New DNA Sequencing reveals hidden communities
Half a bucket full of sand from an unassuming beach in Scotland has revealed a far richer and more complex web of microscopic animals living within the tiny ‘ecosystem’ than have previously been identified.
A paper published in the new online journal Nature Communications (http://dx.doi.org/10.1038/ncomms1095) shows how this was achieved using a new method that allows DNA sequencing of large communities of very small multi-celled creatures and animals. The new technique, being dubbed environmental metagenetics, has the potential to transform current methods of species identification and environmental analysis, providing new insights into the structure and composition of those communities as well as new potential applications.
The work was conducted by an international team, led by Dr Simon Creer at Bangor University’s School of Biological Sciences, and funded by the Natural Environment Research Council. The project was part of the PhD thesis work of Vera Fonseca, at Bangor University’s School of Biological Sciences, funded by the Portuguese Foundation for Science and Technology.

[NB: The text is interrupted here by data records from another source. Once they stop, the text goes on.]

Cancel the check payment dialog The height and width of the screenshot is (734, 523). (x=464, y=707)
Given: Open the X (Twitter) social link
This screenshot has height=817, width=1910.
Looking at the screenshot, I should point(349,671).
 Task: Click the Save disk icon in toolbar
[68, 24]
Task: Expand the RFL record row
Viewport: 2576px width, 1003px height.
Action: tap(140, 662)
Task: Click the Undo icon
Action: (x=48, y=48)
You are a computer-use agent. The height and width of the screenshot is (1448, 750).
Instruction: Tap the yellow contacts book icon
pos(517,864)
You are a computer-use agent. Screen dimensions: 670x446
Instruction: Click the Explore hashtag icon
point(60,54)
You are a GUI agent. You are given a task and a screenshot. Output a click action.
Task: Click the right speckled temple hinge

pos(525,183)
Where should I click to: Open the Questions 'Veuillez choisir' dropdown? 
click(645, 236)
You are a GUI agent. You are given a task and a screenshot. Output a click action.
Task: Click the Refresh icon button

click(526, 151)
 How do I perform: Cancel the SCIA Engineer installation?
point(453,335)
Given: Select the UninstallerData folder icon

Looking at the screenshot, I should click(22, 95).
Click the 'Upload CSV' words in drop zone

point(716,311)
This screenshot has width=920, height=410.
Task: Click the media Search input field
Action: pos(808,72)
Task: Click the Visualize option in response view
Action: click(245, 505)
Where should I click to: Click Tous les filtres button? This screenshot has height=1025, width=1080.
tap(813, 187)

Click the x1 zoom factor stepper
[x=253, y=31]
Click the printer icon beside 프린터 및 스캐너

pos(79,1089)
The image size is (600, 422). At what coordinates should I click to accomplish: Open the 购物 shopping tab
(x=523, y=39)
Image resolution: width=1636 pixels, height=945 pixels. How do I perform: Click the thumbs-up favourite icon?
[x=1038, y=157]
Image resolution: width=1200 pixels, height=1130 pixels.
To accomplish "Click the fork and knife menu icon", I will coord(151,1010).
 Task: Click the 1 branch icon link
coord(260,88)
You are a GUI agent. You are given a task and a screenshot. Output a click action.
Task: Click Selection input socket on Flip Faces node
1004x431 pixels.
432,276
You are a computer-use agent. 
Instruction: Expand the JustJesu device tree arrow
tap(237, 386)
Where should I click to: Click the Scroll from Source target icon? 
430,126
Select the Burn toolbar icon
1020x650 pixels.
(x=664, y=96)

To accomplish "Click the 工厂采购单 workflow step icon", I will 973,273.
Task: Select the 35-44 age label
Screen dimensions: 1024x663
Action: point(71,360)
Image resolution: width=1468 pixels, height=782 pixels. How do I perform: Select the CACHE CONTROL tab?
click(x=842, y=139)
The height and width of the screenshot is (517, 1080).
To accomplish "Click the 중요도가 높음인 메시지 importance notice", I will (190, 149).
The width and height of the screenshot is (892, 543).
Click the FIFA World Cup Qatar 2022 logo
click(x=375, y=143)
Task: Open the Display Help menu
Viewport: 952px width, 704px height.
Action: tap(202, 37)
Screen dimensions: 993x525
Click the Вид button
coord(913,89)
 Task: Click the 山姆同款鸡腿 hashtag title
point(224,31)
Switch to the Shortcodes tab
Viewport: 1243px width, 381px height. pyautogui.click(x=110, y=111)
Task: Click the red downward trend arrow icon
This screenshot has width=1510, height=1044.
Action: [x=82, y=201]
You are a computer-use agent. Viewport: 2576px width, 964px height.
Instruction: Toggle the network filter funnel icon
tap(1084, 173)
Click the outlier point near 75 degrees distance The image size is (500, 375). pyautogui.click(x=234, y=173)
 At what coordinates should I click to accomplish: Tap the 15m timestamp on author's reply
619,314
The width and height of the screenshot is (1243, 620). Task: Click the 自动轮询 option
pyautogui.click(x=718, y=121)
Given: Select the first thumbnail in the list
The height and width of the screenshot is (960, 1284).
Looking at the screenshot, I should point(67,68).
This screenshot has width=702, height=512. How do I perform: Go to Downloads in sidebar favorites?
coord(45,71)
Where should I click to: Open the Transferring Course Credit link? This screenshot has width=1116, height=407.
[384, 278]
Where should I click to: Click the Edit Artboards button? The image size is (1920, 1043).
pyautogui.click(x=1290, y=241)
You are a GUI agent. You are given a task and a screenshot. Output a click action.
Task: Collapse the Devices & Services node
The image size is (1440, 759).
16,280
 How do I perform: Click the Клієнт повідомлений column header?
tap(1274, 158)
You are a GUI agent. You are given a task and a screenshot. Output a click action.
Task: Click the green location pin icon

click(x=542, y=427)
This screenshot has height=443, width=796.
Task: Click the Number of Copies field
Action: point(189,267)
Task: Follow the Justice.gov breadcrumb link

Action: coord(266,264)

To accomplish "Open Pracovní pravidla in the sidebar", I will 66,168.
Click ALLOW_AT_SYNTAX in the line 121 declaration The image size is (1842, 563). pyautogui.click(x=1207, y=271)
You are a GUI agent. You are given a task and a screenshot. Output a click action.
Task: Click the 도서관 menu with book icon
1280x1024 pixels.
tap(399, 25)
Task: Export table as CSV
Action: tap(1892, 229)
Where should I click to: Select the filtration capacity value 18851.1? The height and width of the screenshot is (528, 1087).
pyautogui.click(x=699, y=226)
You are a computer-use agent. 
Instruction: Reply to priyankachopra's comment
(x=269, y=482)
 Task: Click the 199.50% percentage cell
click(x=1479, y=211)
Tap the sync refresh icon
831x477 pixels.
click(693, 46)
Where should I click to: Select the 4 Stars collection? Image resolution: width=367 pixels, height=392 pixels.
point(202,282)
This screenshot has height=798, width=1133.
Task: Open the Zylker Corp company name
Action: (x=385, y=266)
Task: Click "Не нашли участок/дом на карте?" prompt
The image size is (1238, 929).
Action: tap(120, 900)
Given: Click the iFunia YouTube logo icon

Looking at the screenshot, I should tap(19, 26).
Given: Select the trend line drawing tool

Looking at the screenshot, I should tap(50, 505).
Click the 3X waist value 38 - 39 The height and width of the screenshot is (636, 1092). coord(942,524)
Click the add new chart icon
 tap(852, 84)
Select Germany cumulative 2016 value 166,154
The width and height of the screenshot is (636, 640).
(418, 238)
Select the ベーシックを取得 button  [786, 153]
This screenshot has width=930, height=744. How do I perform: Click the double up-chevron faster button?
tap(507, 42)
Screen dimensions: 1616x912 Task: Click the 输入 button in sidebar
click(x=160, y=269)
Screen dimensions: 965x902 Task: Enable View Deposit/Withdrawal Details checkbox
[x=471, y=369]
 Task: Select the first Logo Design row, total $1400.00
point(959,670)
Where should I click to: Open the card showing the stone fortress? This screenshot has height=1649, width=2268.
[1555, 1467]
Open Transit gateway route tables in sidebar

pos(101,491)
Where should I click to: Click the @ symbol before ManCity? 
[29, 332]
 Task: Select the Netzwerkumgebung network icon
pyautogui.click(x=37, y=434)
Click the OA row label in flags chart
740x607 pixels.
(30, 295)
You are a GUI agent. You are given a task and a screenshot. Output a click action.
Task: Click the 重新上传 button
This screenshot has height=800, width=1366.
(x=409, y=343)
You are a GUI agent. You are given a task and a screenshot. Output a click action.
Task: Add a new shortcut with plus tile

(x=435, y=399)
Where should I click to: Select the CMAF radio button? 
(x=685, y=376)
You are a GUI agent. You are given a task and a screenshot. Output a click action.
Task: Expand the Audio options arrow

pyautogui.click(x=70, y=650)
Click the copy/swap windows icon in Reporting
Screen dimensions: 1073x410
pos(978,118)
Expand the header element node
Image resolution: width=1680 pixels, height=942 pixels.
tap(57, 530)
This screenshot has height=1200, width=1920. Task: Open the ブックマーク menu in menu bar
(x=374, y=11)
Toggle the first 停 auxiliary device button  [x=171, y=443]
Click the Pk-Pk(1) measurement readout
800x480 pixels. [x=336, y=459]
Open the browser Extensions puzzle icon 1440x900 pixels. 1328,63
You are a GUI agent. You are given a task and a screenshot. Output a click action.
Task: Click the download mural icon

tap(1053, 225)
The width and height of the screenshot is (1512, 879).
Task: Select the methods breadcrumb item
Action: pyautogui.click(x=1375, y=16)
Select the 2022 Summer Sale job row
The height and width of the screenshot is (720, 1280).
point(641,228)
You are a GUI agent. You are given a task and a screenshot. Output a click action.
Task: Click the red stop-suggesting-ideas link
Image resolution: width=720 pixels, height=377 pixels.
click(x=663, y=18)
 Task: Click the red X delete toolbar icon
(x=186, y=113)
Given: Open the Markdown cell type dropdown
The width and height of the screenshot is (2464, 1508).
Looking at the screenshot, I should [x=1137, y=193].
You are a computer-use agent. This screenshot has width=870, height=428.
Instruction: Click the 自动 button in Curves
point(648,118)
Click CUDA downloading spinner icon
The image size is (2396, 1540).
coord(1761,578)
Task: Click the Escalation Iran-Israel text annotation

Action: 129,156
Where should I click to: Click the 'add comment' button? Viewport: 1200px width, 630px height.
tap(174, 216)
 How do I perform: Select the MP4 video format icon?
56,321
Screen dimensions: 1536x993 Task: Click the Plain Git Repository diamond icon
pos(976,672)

The team were able to identify the genetic diversity of almost all the animal species ranging between 45 microns- 1mm in size throughout the Scottish beach site. They were able to quantify numbers of different groups of animals for the first time. Developed to be used to assess communities within seabed sediments, the technique could be adopted for any ecosystem inhabited by microscopic organisms.
“The sequencing techniques are orders of magnitude faster and cheaper than traditional approaches. To complete the same work using traditional methods would take unquantifiable centuries of working hours to manually identify each individual species from a sample,” said Vera Fonseca, lead author and PhD student at Bangor University.
The new method paves the way for future research into topics as diverse as climate change, the effect of pollution on ecosystem health and the distribution of microbial life from the deep sea to the polar environments.
“Adding the DNA sequence of the samples to a database will ultimately enable scientists to track where individual species occur- and over time- to gauge their reaction to climate change or to pollution or other human induced events,” explains Dr Creer of Bangor University.
Professor Kelley Thomas, a collaborator from the University of New Hampshire is already using identical approaches to assess the impact of the recent oil spill on the microbial metazoan communities of the Gulf of Mexico.
“By being able to look objectively at all animal groups simultaneously, for the very first time, we have been able to identify substantial genetic diversity and quantify the relative abundance of different forms of animal life,” says Dr Creer of Bangor University’s School of Biological Sciences.
“For example, the data revealed that a group of predatory flatworms has been overlooked in traditional assessments. This is akin to a savannah grassland ecologist realising that the whole cat family had previously been missed in ecological studies of the savannah grassland.”
One of the paper’s authors, Prof. P John D Lambshead of the University of Southampton’s School of Ocean & Earth Science commented:
"In the early eighties, I spent three years studying ten thousand microscopic worms from the Firth of Clyde by eye, one at a time, using high power light microscopes, and identified 113 species. Our new DNA study identified 182 types of nematode worms from the same region in just one month.”